[英]Getting "segfault from C stack overflow" when using Rcpp to sample from std::uniform_int_distribution
I wrote this little C++ function that works like R's sample.int(..., replace =FALSE)
function.我编写了这个像 R 的
sample.int(..., replace =FALSE)
函数一样工作的 C++ 小函数。 Essentially it draws from uniformly distributed integers and writes the results into a set until the set is of size size
.本质上,它从均匀分布的整数中提取并将结果写入一个集合,直到该集合的大小为
size
。 Maybe I'm missing something here, but I find the following behaviour quite strange.也许我在这里遗漏了一些东西,但我发现以下行为很奇怪。 Here's a reprex:
这是一个代表:
#reprex.cpp
#include <Rcpp.h>
#include <random>
#include <set>
// [[Rcpp::export]]
std::set<unsigned long long int> sample_int(
unsigned long long int N,
unsigned long long int size)
{
std::mt19937 rng(std::random_device{}());
// Create an empty set of integers.
std::set<unsigned long long int> set;
while (set.size() < size)
{
unsigned long long int value = std::uniform_int_distribution<int>(1, N)(rng);
set.insert(value);
}
return set;
}
/*** R
very_big_n <- 15^16
less_big_n <- 16^15
less_big_n < very_big_n
sample_int(15^16, 10)
sample_int(16^15, 10)
*/
Executing this using Rcpp
yields:使用
Rcpp
执行此操作会产生:
[R] Rcpp::sourceCpp("reprex.cpp")
[R] very_big_n <- 15^16
[R] less_big_n <- 16^15
[R] less_big_n < very_big_n
[1] TRUE
[R] sample_int(very_big_n, 10)
[1] 114533684 182757292 493592758 712746739 751345901 804523992 867187282
[8] 905509919 929228169 929784901
[R] sample_int(less_big_n, 10)
Error: segfault from C stack overflow
Am I missing something here?我在这里错过了什么吗? Why do I get that segfault when calling
sample_int
with a smaller input but not with that very large one?为什么在使用较小的输入而不是非常大的输入调用
sample_int
时会出现段错误?
I'm not going to judge whether or not your code is effective, optimized or in general safe.我不会判断您的代码是否有效、优化或总体上安全。

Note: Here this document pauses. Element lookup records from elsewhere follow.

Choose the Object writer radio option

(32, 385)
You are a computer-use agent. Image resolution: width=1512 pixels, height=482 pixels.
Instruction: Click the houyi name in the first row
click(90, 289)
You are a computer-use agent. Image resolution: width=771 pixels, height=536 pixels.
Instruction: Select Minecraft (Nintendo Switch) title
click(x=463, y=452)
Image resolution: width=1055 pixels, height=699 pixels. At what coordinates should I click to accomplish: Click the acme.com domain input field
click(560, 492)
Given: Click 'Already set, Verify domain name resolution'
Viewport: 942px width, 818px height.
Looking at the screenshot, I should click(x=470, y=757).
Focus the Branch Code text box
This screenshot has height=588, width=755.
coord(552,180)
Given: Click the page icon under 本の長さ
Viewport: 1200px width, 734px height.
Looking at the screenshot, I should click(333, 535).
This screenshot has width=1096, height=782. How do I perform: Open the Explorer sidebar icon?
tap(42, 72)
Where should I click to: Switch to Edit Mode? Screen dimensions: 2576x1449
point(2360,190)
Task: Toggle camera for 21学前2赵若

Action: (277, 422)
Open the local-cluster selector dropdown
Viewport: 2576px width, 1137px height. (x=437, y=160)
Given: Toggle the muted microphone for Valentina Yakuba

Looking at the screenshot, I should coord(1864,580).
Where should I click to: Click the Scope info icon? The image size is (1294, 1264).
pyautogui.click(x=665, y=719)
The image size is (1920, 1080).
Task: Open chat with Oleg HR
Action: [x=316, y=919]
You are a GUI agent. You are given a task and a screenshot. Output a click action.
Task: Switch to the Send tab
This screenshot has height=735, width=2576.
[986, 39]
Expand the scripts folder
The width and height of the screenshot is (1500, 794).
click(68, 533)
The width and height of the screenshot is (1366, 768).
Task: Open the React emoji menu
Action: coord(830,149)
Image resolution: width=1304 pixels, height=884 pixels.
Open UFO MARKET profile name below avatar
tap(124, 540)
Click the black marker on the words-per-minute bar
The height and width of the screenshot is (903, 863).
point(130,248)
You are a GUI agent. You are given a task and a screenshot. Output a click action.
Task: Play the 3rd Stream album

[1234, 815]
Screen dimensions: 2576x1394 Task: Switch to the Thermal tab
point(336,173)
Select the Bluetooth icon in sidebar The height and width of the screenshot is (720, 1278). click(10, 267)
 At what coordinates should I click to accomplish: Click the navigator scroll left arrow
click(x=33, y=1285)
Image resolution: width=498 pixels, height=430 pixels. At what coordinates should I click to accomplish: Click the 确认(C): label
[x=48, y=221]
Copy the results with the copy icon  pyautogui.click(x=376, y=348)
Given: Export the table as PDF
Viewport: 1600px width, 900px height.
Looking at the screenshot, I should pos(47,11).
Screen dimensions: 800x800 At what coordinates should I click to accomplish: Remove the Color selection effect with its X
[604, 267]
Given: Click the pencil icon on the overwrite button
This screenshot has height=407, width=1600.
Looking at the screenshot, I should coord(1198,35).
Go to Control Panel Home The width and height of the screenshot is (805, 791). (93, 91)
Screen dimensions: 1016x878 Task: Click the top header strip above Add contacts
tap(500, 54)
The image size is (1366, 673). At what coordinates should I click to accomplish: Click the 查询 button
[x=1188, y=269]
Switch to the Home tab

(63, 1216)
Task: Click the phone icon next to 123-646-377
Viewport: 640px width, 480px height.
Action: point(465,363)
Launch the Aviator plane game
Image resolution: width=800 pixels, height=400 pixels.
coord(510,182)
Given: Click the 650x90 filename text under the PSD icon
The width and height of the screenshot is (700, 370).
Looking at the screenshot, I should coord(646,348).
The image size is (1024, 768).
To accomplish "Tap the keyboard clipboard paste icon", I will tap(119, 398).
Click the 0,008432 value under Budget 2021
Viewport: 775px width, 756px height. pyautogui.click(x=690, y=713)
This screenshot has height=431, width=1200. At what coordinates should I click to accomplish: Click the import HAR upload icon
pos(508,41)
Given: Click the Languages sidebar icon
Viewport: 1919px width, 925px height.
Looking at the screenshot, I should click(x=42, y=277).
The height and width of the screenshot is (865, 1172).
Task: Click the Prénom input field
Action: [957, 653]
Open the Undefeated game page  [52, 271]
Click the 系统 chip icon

I will however answer your question, the answer lies within this line of code (the error is enclosed in double asterix):但是我会回答你的问题,答案就在这行代码中(错误包含在双星号中):
unsigned long long int value = std::uniform_int_distribution**<int>**(1, N)(rng);
By changing the template type to unsigned long long ie:通过将模板类型更改为 unsigned long long 即:
unsigned long long int value = std::uniform_int_distribution<unsigned long long>(1, N)(rng);
You fix your stack overflow.您修复了堆栈溢出。 And your function should now work with "very large" numbers.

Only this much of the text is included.